The Saudis are hardly blameless for global warming; environmentalists say Saudi Aramco has generated more than 4% of global greenhouse gases since 1965. Here on the edge of the Arabian Desert, Saudi Arabia has tapped an unfathomable quantity of oil—about 267 billion barrels of proven oil reserves, or about 15% of the world’s total—since the 1930s, when California wildcatters struck a gusher and turned a tribal kingdom into a global oil power.
More than 80 years on, Saudi Arabia’s domination in the oil world has scarcely diminished. It pumps nearly 11 million barrels of oil a day—about 1 in every 10 in the world—and sells more than 7 million of those on international markets, earning vast riches for the ruling royals and their state-owned company Aramco, whose profits rocketed to about $110 billion last year.
And yet, after years of lucrative production, a global crisis now hangs over the Saudis’ prized position. Almost all countries have committed to cutting their use of fossil fuels, by far the biggest source of the planet’s greenhouse gases. That could entail the most dramatic shift in energy since the car age began more than a century ago. For Saudi Arabia, the question is whether it can remain a super-power in the oil world and at the same time join the global climate fight—or whether its ability to diversify its economy away from an overwhelming dependence on oil will come too late, fall short, or otherwise prove itself to be, as some charge, lip service to its critics.
If Saudi Arabia’s gamble pays off, it could emerge from the global energy transition as the world’s indispensable fossil-fuel power—while ironically boasting of a clean-energy, eco-friendly country at home. “They like to have their cake and eat it,” says Jim Krane, energy geopolitics expert at Rice University in Houston. “The Saudis’ ambition is to be the last man standing in the global oil market. They want the last drop of oil drilled to come from a Saudi field.”

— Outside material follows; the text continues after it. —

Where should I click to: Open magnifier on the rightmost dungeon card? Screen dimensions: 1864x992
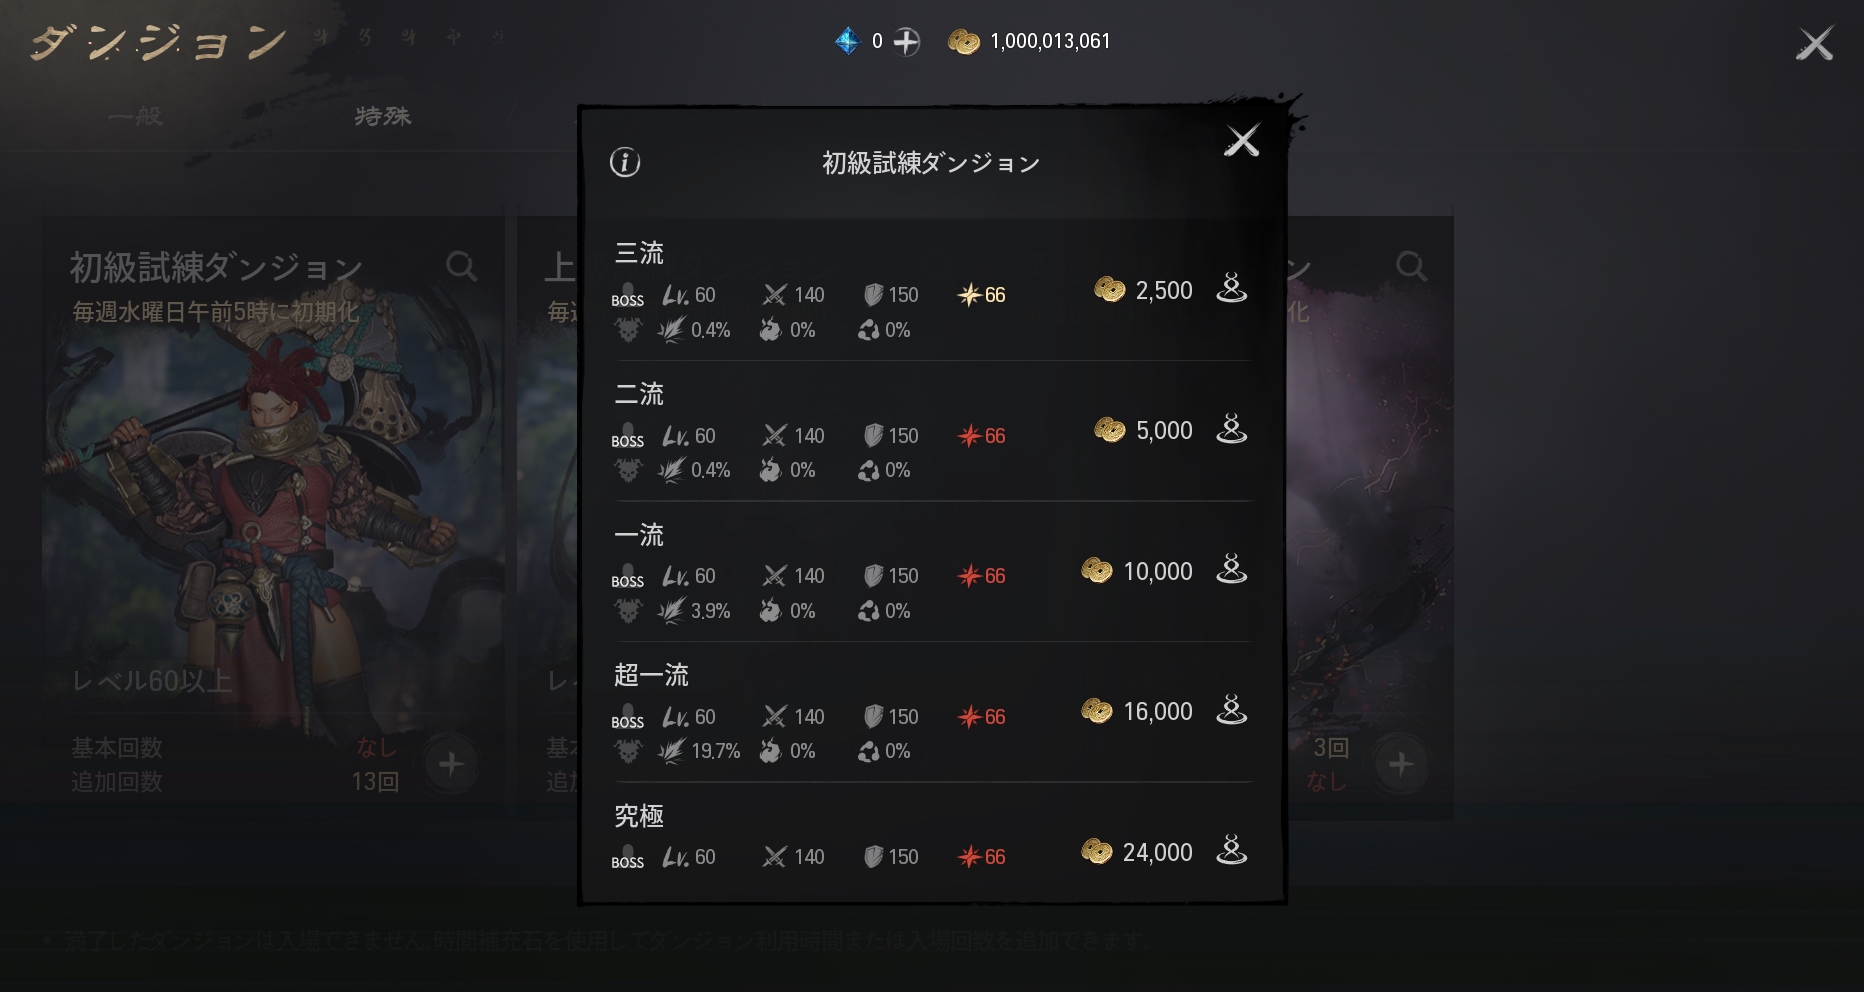(x=1411, y=266)
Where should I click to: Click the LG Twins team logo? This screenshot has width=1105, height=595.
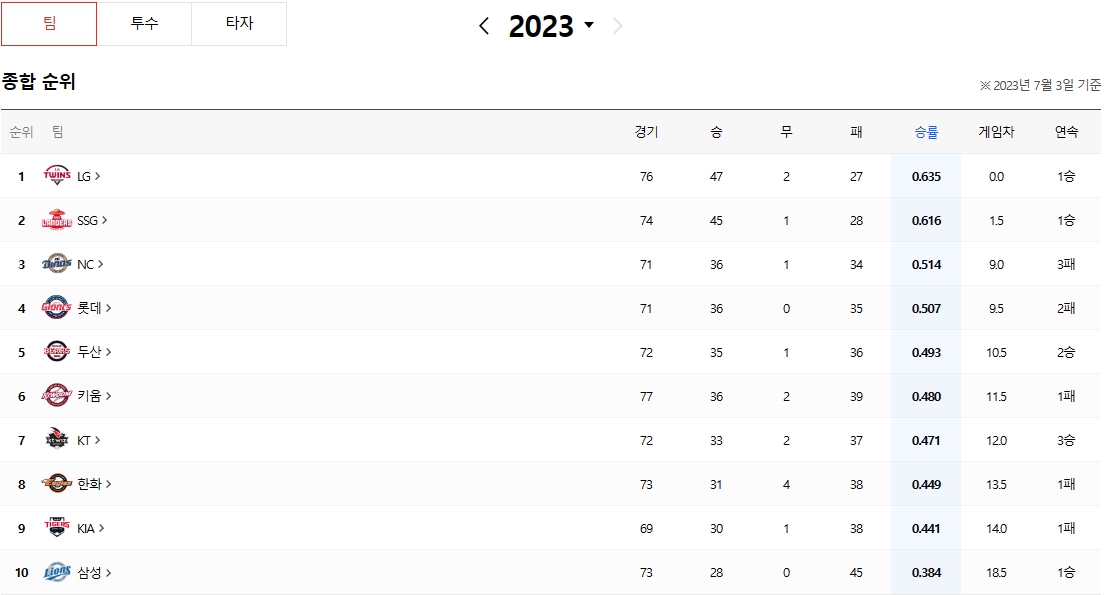56,175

The country has ample money for its grandiose plan. Aramco is now the second most valuable company in the world (behind Apple), with a market cap of more than $2.3 trillion. With sharp price increases at the gas pumps, its earnings have nearly doubled this year. The vast oil riches have given the kingdom of just 35 million people enough clout to effectively dictate quotas within OPEC, the international cartel of 13 major oil-producing countries, with the potential to impact stock markets across the world.
That unique position could last for decades, especially since the country’s de facto leader, Crown Prince Mohammed bin Salman, or MBS, is just 37 years old, and could rule for generations.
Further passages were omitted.